_Work order_
In the listing below, find the line containing "Task: Open the Downloads folder icon" and the line containing "Collapse the Operation". Repeat exactly those two lines and every line between them, nothing more.

:: Supplied information ::

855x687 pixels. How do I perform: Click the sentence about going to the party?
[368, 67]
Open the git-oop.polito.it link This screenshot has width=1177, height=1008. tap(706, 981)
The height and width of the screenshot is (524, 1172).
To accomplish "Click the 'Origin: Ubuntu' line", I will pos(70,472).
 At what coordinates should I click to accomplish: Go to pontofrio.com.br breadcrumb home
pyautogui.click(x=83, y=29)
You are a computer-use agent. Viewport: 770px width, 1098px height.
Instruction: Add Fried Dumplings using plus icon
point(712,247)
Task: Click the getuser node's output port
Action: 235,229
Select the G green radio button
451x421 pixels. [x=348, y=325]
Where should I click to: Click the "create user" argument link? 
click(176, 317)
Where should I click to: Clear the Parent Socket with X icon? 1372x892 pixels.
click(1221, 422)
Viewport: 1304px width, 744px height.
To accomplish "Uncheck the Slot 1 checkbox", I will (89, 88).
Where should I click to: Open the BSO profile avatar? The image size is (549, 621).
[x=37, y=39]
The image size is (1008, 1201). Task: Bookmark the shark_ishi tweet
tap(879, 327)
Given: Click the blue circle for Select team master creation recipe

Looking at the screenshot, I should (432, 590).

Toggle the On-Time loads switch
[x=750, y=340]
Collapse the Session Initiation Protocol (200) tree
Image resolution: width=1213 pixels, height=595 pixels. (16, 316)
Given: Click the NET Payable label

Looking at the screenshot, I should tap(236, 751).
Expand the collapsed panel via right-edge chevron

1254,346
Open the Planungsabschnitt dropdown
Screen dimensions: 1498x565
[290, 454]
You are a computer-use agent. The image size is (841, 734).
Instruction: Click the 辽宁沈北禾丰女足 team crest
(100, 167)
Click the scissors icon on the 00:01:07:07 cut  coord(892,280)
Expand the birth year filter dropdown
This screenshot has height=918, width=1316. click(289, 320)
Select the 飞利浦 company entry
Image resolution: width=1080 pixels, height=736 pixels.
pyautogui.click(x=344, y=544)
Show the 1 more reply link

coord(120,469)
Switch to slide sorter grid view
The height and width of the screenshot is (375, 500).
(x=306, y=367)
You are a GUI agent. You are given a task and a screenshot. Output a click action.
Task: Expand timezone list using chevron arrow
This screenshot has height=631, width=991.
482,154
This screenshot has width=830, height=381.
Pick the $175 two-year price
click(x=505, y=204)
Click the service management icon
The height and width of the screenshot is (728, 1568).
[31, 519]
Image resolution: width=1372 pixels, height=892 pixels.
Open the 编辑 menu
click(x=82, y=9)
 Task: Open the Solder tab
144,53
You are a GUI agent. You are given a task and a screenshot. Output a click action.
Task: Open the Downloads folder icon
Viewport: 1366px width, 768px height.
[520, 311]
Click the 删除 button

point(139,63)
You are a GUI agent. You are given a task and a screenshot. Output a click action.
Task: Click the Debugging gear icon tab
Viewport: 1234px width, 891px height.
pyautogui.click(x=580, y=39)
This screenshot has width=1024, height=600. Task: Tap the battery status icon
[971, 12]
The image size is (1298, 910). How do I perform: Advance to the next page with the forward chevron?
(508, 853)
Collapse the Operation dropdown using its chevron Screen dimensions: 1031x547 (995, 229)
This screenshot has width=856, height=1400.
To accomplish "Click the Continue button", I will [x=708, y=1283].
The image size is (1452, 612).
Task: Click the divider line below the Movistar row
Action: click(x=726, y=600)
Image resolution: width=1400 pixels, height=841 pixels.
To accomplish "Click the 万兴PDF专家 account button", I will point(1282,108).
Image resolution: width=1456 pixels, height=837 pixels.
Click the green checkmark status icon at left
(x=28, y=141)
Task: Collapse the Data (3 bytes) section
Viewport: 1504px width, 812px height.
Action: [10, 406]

:::

_Result for this exercise_
Task: Open the Downloads folder icon
Viewport: 1366px width, 768px height.
[520, 311]
Click the 删除 button

point(139,63)
You are a GUI agent. You are given a task and a screenshot. Output a click action.
Task: Click the Debugging gear icon tab
Viewport: 1234px width, 891px height.
pyautogui.click(x=580, y=39)
This screenshot has width=1024, height=600. Task: Tap the battery status icon
[971, 12]
The image size is (1298, 910). How do I perform: Advance to the next page with the forward chevron?
(508, 853)
Collapse the Operation dropdown using its chevron Screen dimensions: 1031x547 (995, 229)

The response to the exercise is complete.